**What the task requires:**
Retype the complete listing without any change.

**Listed entries:**
'''
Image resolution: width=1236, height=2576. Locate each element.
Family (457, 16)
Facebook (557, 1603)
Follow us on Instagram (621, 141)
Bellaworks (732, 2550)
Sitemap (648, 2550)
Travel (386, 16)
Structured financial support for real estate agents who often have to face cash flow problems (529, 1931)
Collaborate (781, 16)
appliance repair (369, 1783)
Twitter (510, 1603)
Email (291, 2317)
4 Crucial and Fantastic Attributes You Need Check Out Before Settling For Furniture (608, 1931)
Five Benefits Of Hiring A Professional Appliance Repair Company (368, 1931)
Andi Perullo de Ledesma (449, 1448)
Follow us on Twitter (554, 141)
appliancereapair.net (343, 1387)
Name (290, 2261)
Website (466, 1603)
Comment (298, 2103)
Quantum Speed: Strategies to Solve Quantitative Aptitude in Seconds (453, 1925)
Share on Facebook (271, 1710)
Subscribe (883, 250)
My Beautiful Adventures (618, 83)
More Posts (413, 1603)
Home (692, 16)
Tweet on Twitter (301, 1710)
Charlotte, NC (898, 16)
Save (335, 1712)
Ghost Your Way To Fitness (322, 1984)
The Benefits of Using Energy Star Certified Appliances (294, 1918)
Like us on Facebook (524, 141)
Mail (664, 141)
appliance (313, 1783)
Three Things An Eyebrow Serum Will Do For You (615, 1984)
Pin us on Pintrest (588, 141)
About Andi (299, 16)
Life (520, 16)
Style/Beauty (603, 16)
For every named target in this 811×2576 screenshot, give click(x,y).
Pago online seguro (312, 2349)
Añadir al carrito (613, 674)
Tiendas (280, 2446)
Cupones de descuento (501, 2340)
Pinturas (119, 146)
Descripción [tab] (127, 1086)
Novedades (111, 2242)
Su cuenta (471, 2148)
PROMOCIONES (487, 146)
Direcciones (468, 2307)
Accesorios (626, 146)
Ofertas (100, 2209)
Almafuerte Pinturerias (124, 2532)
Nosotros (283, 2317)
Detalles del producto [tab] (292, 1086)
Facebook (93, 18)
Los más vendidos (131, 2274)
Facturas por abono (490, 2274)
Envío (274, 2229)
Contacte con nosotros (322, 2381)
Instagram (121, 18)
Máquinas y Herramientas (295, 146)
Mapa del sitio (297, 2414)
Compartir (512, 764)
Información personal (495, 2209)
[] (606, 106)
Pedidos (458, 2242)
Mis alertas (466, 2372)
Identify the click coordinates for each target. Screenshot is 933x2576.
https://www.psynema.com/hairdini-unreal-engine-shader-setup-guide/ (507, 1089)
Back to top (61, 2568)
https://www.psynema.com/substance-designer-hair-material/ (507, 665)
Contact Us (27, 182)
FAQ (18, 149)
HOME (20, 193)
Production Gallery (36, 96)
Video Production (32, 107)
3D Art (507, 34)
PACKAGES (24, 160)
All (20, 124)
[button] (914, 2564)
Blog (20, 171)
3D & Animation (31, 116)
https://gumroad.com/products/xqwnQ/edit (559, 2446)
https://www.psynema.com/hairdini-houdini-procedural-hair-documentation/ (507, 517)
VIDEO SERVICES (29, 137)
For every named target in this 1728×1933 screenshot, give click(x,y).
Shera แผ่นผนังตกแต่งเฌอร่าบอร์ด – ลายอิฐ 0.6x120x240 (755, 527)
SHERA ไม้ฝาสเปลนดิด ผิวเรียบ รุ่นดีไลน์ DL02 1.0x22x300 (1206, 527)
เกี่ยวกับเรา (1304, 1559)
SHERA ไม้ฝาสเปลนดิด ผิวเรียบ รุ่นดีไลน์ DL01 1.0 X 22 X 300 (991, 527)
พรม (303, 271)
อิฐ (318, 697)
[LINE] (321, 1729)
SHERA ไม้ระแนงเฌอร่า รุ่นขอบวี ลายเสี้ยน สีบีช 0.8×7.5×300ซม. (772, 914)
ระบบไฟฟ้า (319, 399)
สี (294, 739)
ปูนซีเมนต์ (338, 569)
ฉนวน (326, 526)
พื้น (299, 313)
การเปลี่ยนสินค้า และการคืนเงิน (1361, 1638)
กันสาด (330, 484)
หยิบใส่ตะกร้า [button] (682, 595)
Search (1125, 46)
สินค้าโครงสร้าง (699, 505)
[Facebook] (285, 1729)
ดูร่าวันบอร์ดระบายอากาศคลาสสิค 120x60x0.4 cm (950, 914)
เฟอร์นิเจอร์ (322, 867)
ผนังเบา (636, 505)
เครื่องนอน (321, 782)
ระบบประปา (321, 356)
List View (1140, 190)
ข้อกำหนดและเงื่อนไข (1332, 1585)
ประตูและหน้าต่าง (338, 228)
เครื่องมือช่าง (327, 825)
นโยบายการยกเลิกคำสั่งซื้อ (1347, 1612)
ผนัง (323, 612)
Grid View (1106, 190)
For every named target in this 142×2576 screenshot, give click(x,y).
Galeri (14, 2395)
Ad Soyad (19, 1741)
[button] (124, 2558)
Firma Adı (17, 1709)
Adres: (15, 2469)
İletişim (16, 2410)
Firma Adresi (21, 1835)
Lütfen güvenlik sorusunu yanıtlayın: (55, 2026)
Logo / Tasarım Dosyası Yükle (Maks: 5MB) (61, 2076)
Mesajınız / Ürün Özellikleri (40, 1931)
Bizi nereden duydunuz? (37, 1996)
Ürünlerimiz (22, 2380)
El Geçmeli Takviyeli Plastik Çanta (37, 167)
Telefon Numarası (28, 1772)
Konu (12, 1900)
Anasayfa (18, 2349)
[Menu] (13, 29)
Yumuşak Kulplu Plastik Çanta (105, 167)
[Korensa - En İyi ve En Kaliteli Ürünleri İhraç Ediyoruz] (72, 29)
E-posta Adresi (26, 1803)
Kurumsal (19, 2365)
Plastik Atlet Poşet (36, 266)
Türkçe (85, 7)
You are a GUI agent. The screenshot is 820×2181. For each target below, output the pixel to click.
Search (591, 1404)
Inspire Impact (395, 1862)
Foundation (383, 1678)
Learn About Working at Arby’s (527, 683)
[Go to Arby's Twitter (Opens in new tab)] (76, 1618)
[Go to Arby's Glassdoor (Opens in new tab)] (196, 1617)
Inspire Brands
'''
**Answer to this task:**
Image resolution: width=1236, height=2576. Locate each element.
Family (457, 16)
Facebook (557, 1603)
Follow us on Instagram (621, 141)
Bellaworks (732, 2550)
Sitemap (648, 2550)
Travel (386, 16)
Structured financial support for real estate agents who often have to face cash flow problems (529, 1931)
Collaborate (781, 16)
appliance repair (369, 1783)
Twitter (510, 1603)
Email (291, 2317)
4 Crucial and Fantastic Attributes You Need Check Out Before Settling For Furniture (608, 1931)
Five Benefits Of Hiring A Professional Appliance Repair Company (368, 1931)
Andi Perullo de Ledesma (449, 1448)
Follow us on Twitter (554, 141)
appliancereapair.net (343, 1387)
Name (290, 2261)
Website (466, 1603)
Comment (298, 2103)
Quantum Speed: Strategies to Solve Quantitative Aptitude in Seconds (453, 1925)
Share on Facebook (271, 1710)
Subscribe (883, 250)
My Beautiful Adventures (618, 83)
More Posts (413, 1603)
Home (692, 16)
Tweet on Twitter (301, 1710)
Charlotte, NC (898, 16)
Save (335, 1712)
Ghost Your Way To Fitness (322, 1984)
The Benefits of Using Energy Star Certified Appliances (294, 1918)
Like us on Facebook (524, 141)
Mail (664, 141)
appliance (313, 1783)
Three Things An Eyebrow Serum Will Do For You (615, 1984)
Pin us on Pintrest (588, 141)
About Andi (299, 16)
Life (520, 16)
Style/Beauty (603, 16)
For every named target in this 811×2576 screenshot, give click(x,y).
Pago online seguro (312, 2349)
Añadir al carrito (613, 674)
Tiendas (280, 2446)
Cupones de descuento (501, 2340)
Pinturas (119, 146)
Descripción [tab] (127, 1086)
Novedades (111, 2242)
Su cuenta (471, 2148)
PROMOCIONES (487, 146)
Direcciones (468, 2307)
Accesorios (626, 146)
Ofertas (100, 2209)
Almafuerte Pinturerias (124, 2532)
Nosotros (283, 2317)
Detalles del producto [tab] (292, 1086)
Facebook (93, 18)
Los más vendidos (131, 2274)
Facturas por abono (490, 2274)
Envío (274, 2229)
Contacte con nosotros (322, 2381)
Instagram (121, 18)
Máquinas y Herramientas (295, 146)
Mapa del sitio (297, 2414)
Compartir (512, 764)
Información personal (495, 2209)
[] (606, 106)
Pedidos (458, 2242)
Mis alertas (466, 2372)
Identify the click coordinates for each target. Screenshot is 933x2576.
https://www.psynema.com/hairdini-unreal-engine-shader-setup-guide/ (507, 1089)
Back to top (61, 2568)
https://www.psynema.com/substance-designer-hair-material/ (507, 665)
Contact Us (27, 182)
FAQ (18, 149)
HOME (20, 193)
Production Gallery (36, 96)
Video Production (32, 107)
3D Art (507, 34)
PACKAGES (24, 160)
All (20, 124)
[button] (914, 2564)
Blog (20, 171)
3D & Animation (31, 116)
https://gumroad.com/products/xqwnQ/edit (559, 2446)
https://www.psynema.com/hairdini-houdini-procedural-hair-documentation/ (507, 517)
VIDEO SERVICES (29, 137)
For every named target in this 1728×1933 screenshot, give click(x,y).
Shera แผ่นผนังตกแต่งเฌอร่าบอร์ด – ลายอิฐ 0.6x120x240 (755, 527)
SHERA ไม้ฝาสเปลนดิด ผิวเรียบ รุ่นดีไลน์ DL02 1.0x22x300 (1206, 527)
เกี่ยวกับเรา (1304, 1559)
SHERA ไม้ฝาสเปลนดิด ผิวเรียบ รุ่นดีไลน์ DL01 1.0 X 22 X 300 (991, 527)
พรม (303, 271)
อิฐ (318, 697)
[LINE] (321, 1729)
SHERA ไม้ระแนงเฌอร่า รุ่นขอบวี ลายเสี้ยน สีบีช 0.8×7.5×300ซม. (772, 914)
ระบบไฟฟ้า (319, 399)
สี (294, 739)
ปูนซีเมนต์ (338, 569)
ฉนวน (326, 526)
พื้น (299, 313)
การเปลี่ยนสินค้า และการคืนเงิน (1361, 1638)
กันสาด (330, 484)
หยิบใส่ตะกร้า [button] (682, 595)
Search (1125, 46)
สินค้าโครงสร้าง (699, 505)
[Facebook] (285, 1729)
ดูร่าวันบอร์ดระบายอากาศคลาสสิค 120x60x0.4 cm (950, 914)
เฟอร์นิเจอร์ (322, 867)
ผนังเบา (636, 505)
เครื่องนอน (321, 782)
ระบบประปา (321, 356)
List View (1140, 190)
ข้อกำหนดและเงื่อนไข (1332, 1585)
ประตูและหน้าต่าง (338, 228)
เครื่องมือช่าง (327, 825)
นโยบายการยกเลิกคำสั่งซื้อ (1347, 1612)
ผนัง (323, 612)
Grid View (1106, 190)
For every named target in this 142×2576 screenshot, give click(x,y).
Galeri (14, 2395)
Ad Soyad (19, 1741)
[button] (124, 2558)
Firma Adı (17, 1709)
Adres: (15, 2469)
İletişim (16, 2410)
Firma Adresi (21, 1835)
Lütfen güvenlik sorusunu yanıtlayın: (55, 2026)
Logo / Tasarım Dosyası Yükle (Maks: 5MB) (61, 2076)
Mesajınız / Ürün Özellikleri (40, 1931)
Bizi nereden duydunuz? (37, 1996)
Ürünlerimiz (22, 2380)
El Geçmeli Takviyeli Plastik Çanta (37, 167)
Telefon Numarası (28, 1772)
Konu (12, 1900)
Anasayfa (18, 2349)
[Menu] (13, 29)
Yumuşak Kulplu Plastik Çanta (105, 167)
[Korensa - En İyi ve En Kaliteli Ürünleri İhraç Ediyoruz] (72, 29)
E-posta Adresi (26, 1803)
Kurumsal (19, 2365)
Plastik Atlet Poşet (36, 266)
Türkçe (85, 7)
You are a GUI agent. The screenshot is 820×2181. For each target below, output the pixel to click.
Search (591, 1404)
Inspire Impact (395, 1862)
Foundation (383, 1678)
Learn About Working at Arby’s (527, 683)
[Go to Arby's Twitter (Opens in new tab)] (76, 1618)
[Go to Arby's Glassdoor (Opens in new tab)] (196, 1617)
Inspire Brands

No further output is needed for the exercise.